VASP
The Vienna Ab initio Simulation Package (VASP) is a computer program for atomic scale materials modelling, e.g. electronic structure calculations and quantum-mechanical molecular dynamics, from first principles. VASP Homepage
Warning
VASP is proprietary software. Make sure you meet the requirements for it's usage.
Available Modules¶
module load VASP/6.4.2-intel-2022a
The Vienna Ab initio Simulation Package (VASP) is a programme for atomic-scale materials modelling.
VASP computes an approximate solution to the many-body Schrödinger equation of a chemical system using Density Functional Theory, Hartree-Fock, or both via hybrid functionals. Periodic boundary conditions make VASP particularly useful for studying materials bulk properties.

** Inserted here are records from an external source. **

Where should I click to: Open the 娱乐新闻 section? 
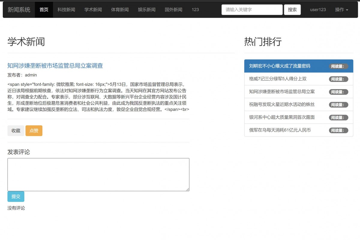pos(146,9)
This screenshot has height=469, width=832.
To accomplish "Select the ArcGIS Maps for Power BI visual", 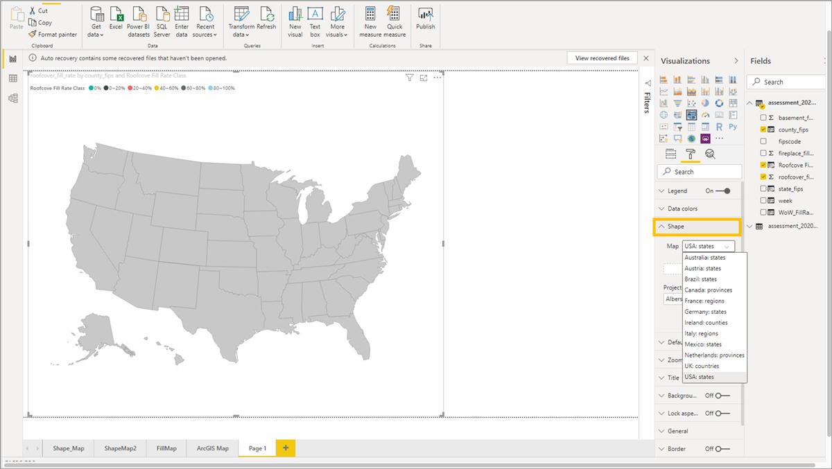I will point(692,137).
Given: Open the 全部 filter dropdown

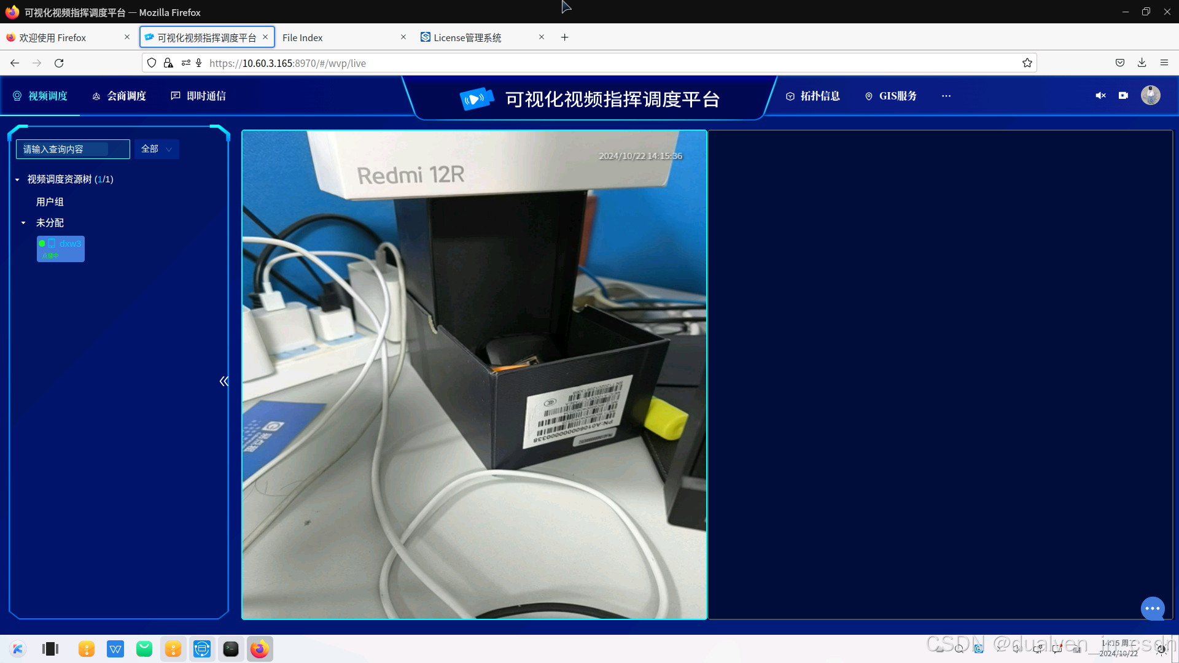Looking at the screenshot, I should 155,149.
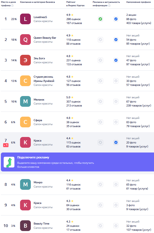154x233 pixels.
Task: Click the gray advertising icon for Меланж
Action: tap(100, 101)
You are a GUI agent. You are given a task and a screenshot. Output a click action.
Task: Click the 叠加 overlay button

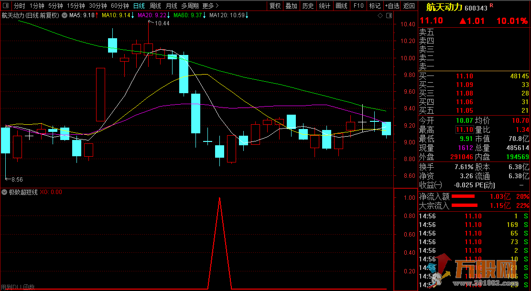point(291,6)
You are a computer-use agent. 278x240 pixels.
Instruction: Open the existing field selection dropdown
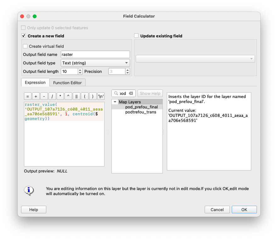[x=195, y=59]
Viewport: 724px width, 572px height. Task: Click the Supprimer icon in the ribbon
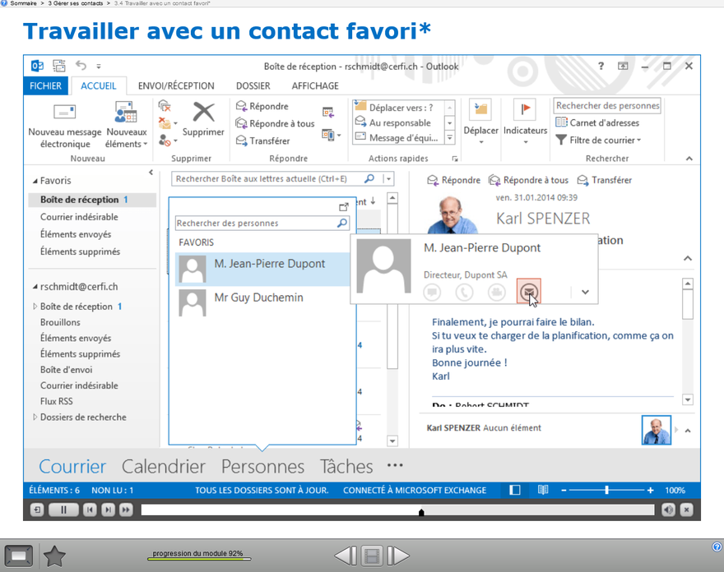click(x=203, y=113)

For more information on what you can do with VASP see the official documentation.
Examples¶
VASP6 parallelises using both MPI (ntasks) and OpenMP (cpus-per-task). The NCORE flag is ignored.
#!/bin/bash -e
#SBATCH --job-name=my_VASP6_job
#SBATCH --account=nesi12345
#SBATCH --time=01:00:00
#SBATCH --ntasks=8
#SBATCH --cpus-per-task=4
#SBATCH --mem-per-cpu=1G
#SBATCH --extra-node-info=1:*:1 # Restrict node selection to nodes with at least 1 completely free socket and turn off simultaneous multithreading (Hyperthreading).

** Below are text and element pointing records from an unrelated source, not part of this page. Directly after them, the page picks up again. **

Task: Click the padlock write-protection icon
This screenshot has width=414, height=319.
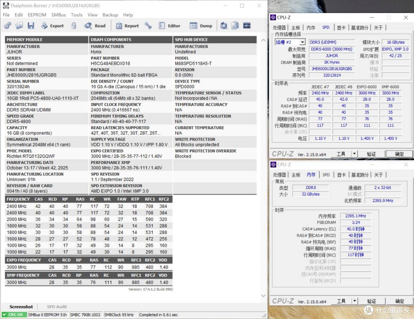Action: [74, 26]
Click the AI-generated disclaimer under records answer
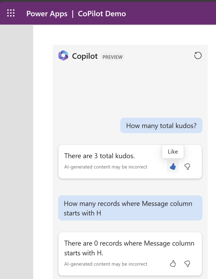 tap(106, 264)
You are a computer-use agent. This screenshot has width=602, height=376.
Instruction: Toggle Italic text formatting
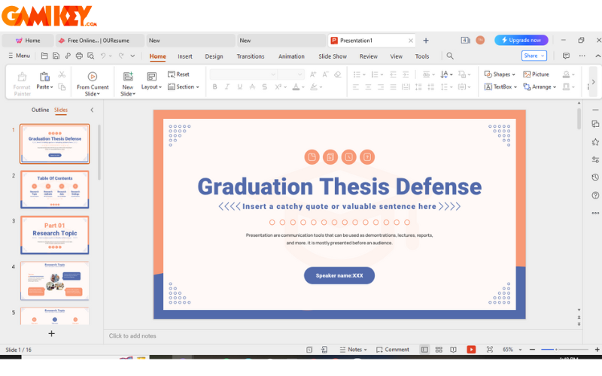click(x=227, y=87)
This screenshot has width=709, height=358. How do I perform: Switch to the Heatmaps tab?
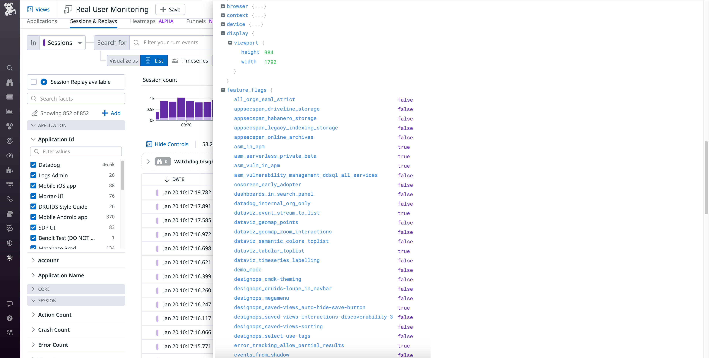[x=143, y=21]
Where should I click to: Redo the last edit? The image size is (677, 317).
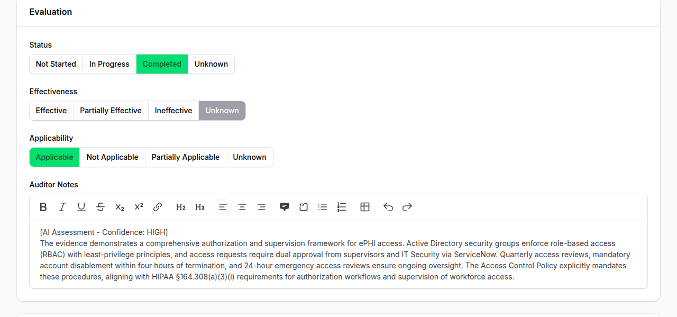407,207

#SBATCH --distribution=*:block:* # Bind tasks to CPUs on the same socket, and fill that socket before moving to the next consecutive socket.
#SBATCH --mem-bind=local
#SBATCH --profile=task
module purge 2> /dev/null
module load VASP/6.4.2-foss-2023a
# update a VASP job log once the job starts running.
echo "Job ${SLURM_JOB_ID} was submitted on $(date) from directory $(pwd)" >> ~/VASP_job_log.txt
# Start two job steps, one that prints MPI process CPU binding and another that starts VASP.

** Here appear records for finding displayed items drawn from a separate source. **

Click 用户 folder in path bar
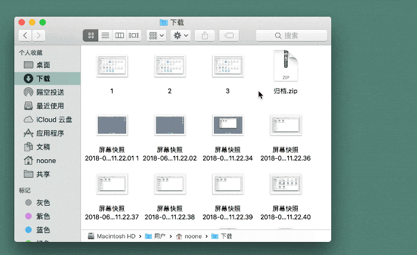This screenshot has height=255, width=417. (x=155, y=237)
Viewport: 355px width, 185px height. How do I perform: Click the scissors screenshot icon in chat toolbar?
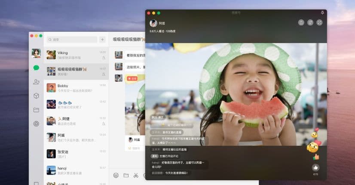pyautogui.click(x=136, y=175)
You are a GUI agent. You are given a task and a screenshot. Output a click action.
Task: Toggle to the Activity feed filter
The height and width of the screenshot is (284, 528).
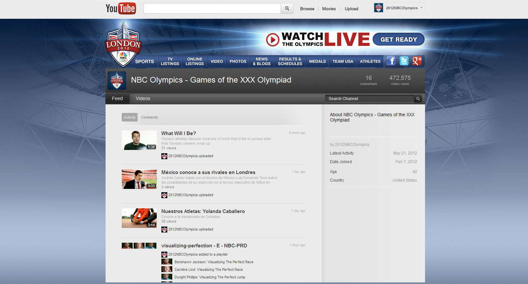click(x=129, y=117)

srun --job-name=print_binding_stats bash -c "echo -e \"Task #\${SLURM_PROCID} is running on node \$(hostname). \n\$(hostname) has the following NUMA configuration:\n\$(lscpu | grep -i --color=none numa)\nTask #\${SLURM_PROCID} has \$(nproc) CPUs, their core IDs are \$(taskset -c -p \$\$ | awk '{print \$NF}')\n===========================================\""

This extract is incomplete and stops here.